▸ **Article**
## START
This feta is marinated in herbs and vinegar to give it a tangy, cheesy flavour. It’s super easy to make and the longer it marinates the better it tastes.
You can use Tamari (gluten – free soy sauce) instead of the apple cider vinegar for a more Asian type of flavour. It will also change the colour a little bit. You can also add in some red pepper flakes, garlic, sea salt, nutritional yeast whatever your palate craves, the options are endless. Creativity is key!
I love using tofu feta in salads, in my bowl food or just as a healthy snack.
Vegan, Gluten Free, Refined Sugar Free
400g GMO free tofu
1 Tbsp dried oregano
1 Tbsp dried basil
1 tsp Himalayan salts and black pepper
1/2 cup olive oil
1/3 cup apple cider vinegar (with mother)
## END
▸ **Supplied data**
## START
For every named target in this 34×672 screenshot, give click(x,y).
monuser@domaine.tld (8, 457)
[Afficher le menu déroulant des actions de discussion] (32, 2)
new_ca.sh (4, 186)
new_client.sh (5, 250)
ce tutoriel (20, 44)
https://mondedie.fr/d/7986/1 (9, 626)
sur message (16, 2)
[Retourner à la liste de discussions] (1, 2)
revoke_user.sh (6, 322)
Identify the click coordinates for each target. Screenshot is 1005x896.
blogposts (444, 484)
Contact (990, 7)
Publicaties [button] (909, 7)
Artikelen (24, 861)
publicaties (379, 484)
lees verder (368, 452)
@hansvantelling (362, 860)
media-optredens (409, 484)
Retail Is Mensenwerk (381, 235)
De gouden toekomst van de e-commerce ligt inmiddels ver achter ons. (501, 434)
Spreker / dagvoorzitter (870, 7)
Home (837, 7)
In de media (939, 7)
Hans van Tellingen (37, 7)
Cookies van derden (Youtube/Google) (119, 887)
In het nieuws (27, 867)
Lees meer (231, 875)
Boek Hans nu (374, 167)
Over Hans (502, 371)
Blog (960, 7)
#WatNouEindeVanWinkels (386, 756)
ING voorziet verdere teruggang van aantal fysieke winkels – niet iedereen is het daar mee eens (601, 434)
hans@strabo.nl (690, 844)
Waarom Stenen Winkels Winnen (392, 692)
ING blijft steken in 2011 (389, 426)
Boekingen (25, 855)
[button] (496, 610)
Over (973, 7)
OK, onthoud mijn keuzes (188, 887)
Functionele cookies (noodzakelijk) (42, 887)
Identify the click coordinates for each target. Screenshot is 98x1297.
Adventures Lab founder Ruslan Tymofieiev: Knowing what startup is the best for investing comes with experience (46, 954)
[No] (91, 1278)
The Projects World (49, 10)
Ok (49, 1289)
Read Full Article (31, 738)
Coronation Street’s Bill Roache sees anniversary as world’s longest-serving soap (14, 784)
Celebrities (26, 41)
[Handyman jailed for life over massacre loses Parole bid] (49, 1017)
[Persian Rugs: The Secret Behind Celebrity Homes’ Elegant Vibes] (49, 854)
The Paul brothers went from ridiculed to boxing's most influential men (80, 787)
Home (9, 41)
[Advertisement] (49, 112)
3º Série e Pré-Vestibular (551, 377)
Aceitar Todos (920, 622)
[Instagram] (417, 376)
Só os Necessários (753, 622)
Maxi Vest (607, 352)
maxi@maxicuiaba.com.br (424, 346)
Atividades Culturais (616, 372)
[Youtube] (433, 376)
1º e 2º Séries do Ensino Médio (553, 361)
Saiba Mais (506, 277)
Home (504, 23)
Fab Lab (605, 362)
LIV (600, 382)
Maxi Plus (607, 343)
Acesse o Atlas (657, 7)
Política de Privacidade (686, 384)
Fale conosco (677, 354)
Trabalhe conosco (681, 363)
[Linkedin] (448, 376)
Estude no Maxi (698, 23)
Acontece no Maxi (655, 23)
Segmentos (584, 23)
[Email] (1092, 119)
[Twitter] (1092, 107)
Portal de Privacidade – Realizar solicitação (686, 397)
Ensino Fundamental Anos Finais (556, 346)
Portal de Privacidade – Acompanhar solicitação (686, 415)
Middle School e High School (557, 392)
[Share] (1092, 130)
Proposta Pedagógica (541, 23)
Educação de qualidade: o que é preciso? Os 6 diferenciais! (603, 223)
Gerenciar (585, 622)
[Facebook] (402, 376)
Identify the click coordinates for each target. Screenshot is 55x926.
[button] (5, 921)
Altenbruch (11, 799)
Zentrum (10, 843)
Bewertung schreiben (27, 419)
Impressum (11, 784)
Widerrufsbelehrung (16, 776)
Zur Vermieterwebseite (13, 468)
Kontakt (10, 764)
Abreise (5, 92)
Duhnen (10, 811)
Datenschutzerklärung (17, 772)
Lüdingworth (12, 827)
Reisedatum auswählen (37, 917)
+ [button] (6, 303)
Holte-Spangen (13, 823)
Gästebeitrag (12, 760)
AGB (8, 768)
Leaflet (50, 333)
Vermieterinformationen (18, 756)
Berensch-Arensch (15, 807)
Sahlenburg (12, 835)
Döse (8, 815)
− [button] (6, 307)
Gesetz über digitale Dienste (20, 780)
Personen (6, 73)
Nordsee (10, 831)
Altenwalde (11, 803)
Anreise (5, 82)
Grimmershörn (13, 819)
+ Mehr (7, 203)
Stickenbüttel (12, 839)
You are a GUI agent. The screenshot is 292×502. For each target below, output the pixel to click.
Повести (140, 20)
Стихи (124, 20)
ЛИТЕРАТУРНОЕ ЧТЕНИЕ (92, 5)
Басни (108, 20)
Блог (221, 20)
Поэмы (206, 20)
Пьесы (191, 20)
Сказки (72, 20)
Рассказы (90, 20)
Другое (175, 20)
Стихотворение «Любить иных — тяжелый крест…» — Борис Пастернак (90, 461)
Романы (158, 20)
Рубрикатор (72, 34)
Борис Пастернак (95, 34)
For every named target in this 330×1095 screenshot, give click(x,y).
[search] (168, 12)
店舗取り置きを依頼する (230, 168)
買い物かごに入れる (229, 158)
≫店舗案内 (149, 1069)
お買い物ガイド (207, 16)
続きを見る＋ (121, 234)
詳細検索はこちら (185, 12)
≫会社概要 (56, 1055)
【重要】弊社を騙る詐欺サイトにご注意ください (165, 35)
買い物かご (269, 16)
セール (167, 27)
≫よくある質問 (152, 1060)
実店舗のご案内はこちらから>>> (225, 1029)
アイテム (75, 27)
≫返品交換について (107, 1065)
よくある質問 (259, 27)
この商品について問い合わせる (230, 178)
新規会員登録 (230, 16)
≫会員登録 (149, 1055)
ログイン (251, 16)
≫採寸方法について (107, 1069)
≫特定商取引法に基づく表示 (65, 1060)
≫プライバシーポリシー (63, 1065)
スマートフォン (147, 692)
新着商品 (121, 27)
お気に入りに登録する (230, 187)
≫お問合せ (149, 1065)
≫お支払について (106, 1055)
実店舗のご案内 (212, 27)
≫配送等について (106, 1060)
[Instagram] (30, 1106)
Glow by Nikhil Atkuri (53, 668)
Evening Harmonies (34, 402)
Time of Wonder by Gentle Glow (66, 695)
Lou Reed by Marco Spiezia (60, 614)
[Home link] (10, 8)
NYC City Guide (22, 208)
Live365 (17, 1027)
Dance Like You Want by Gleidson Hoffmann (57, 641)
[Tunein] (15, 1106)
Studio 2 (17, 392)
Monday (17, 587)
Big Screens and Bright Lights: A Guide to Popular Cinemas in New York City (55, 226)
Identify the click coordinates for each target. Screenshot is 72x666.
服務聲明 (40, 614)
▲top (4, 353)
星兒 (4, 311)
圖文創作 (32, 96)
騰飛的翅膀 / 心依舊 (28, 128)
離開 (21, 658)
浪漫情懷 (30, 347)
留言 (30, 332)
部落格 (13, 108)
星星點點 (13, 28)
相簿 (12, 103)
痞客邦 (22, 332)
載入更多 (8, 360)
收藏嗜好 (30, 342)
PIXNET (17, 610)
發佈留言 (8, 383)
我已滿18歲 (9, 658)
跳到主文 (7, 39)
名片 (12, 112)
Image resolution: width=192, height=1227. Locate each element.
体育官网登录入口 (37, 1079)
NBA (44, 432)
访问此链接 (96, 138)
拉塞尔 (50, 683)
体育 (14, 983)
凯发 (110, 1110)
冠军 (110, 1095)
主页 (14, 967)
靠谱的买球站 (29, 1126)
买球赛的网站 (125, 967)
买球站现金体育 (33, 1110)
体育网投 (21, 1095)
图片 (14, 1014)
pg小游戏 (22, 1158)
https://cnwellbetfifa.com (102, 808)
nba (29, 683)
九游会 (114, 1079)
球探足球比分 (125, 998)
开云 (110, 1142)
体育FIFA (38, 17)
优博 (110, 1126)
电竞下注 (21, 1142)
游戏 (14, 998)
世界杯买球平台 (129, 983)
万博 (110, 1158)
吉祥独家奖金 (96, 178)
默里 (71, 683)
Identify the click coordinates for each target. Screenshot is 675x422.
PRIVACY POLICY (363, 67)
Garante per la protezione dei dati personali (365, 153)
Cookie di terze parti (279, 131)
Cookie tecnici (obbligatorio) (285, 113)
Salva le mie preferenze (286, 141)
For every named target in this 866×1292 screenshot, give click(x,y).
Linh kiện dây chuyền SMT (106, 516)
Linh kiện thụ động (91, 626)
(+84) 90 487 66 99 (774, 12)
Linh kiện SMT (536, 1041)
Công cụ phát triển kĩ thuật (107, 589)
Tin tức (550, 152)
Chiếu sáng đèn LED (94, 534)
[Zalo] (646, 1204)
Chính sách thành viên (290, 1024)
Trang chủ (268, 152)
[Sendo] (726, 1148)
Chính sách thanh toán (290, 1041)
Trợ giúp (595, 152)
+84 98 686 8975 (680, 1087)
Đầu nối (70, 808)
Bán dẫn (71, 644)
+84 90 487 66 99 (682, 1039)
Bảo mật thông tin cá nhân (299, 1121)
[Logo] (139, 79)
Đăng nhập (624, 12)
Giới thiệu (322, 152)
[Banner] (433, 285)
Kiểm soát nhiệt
## END
▸ **Required tasks**
A. Reproduce the stretch of the records from the line that contains "Coronation Street’s Bill" through the line that contains "Impressum (11, 784)", keeping every character unchanged.
B. Pick up the tofu feta recipe after its last line and carry it on.

▸ **Solved tasks**
A.
Coronation Street’s Bill Roache sees anniversary as world’s longest-serving soap (14, 784)
Celebrities (26, 41)
[Handyman jailed for life over massacre loses Parole bid] (49, 1017)
[Persian Rugs: The Secret Behind Celebrity Homes’ Elegant Vibes] (49, 854)
The Paul brothers went from ridiculed to boxing's most influential men (80, 787)
Home (9, 41)
[Advertisement] (49, 112)
3º Série e Pré-Vestibular (551, 377)
Aceitar Todos (920, 622)
[Instagram] (417, 376)
Só os Necessários (753, 622)
Maxi Vest (607, 352)
maxi@maxicuiaba.com.br (424, 346)
Atividades Culturais (616, 372)
[Youtube] (433, 376)
1º e 2º Séries do Ensino Médio (553, 361)
Saiba Mais (506, 277)
Home (504, 23)
Fab Lab (605, 362)
LIV (600, 382)
Maxi Plus (607, 343)
Acesse o Atlas (657, 7)
Política de Privacidade (686, 384)
Fale conosco (677, 354)
Trabalhe conosco (681, 363)
[Linkedin] (448, 376)
Estude no Maxi (698, 23)
Acontece no Maxi (655, 23)
Segmentos (584, 23)
[Email] (1092, 119)
[Twitter] (1092, 107)
Portal de Privacidade – Realizar solicitação (686, 397)
Ensino Fundamental Anos Finais (556, 346)
Portal de Privacidade – Acompanhar solicitação (686, 415)
Middle School e High School (557, 392)
[Share] (1092, 130)
Proposta Pedagógica (541, 23)
Educação de qualidade: o que é preciso? Os 6 diferenciais! (603, 223)
Gerenciar (585, 622)
[Facebook] (402, 376)
Identify the click coordinates for each target. Screenshot is 55x926.
[button] (5, 921)
Altenbruch (11, 799)
Zentrum (10, 843)
Bewertung schreiben (27, 419)
Impressum (11, 784)

B.
2 Tbsp lemon juice
Remove excess water in the tofu. I like to do this by placing a clean kitchen cloth onto a plate, placing the tofu on- top of the cloth into the plate. Wrapping the cloth around the top part of the tofu and pressing another plate on- top of that. It should drain within 20-30 minutes.
Cut the tofu into cubes. Mix all the marinade ingredients together in a bowl, add the tofu and mix well.
Pour the mixture into a glass jar for at least 2-3 hours before eating.
I like to marinate mine overnight for the best taste the following day.
- You can add more salt if it’s not salty enough for you.
- The tofu feta will last in your fridge for up to 2 weeks.
Did you make this recipe?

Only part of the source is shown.